# AIM OF THE TASK
Would you copy every record exactly as it stands and drop the pictures?

(Stored records)

= Beginning of Section =

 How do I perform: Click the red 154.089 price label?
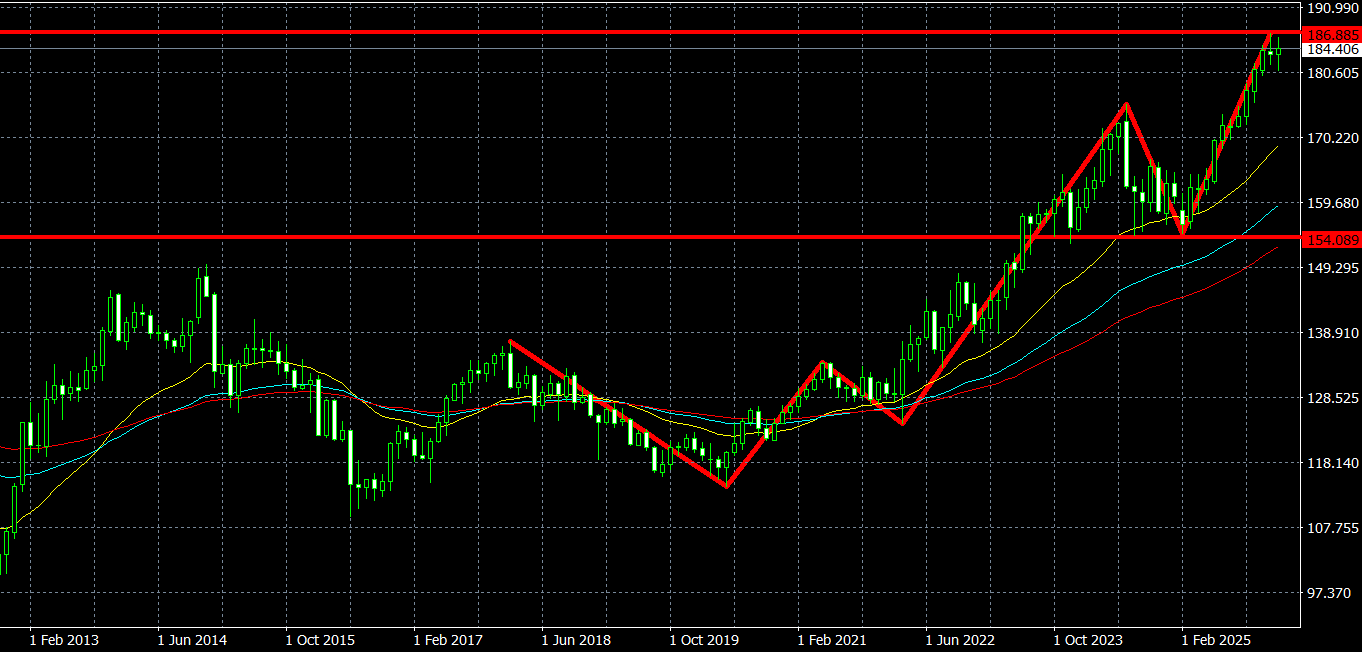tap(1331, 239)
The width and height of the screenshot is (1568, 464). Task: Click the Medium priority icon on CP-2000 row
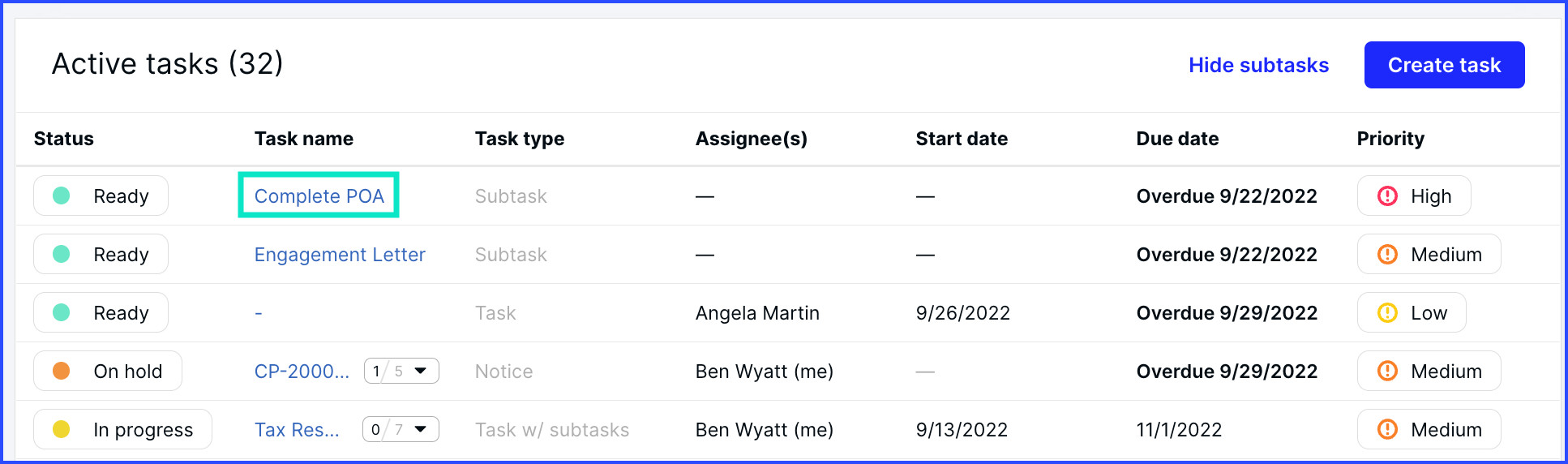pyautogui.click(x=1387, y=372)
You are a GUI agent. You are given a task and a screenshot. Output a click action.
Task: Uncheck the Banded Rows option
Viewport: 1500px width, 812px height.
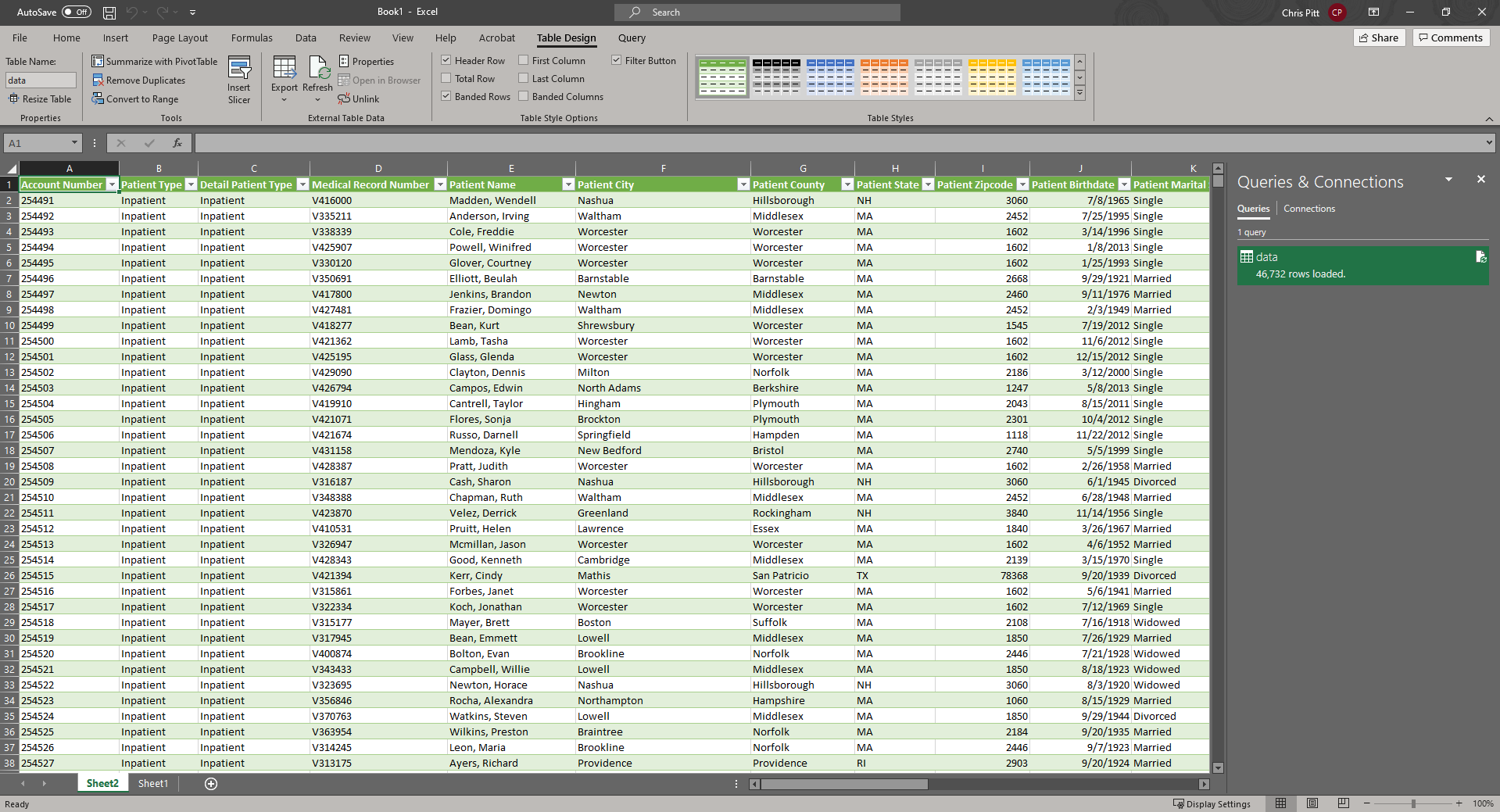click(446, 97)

= End of Section =

# PROBLEM SOLUTION
 How do I perform: Click the red 154.089 price label?
tap(1331, 239)
The width and height of the screenshot is (1568, 464). Task: Click the Medium priority icon on CP-2000 row
pyautogui.click(x=1387, y=372)
You are a GUI agent. You are given a task and a screenshot. Output a click action.
Task: Uncheck the Banded Rows option
Viewport: 1500px width, 812px height.
click(446, 97)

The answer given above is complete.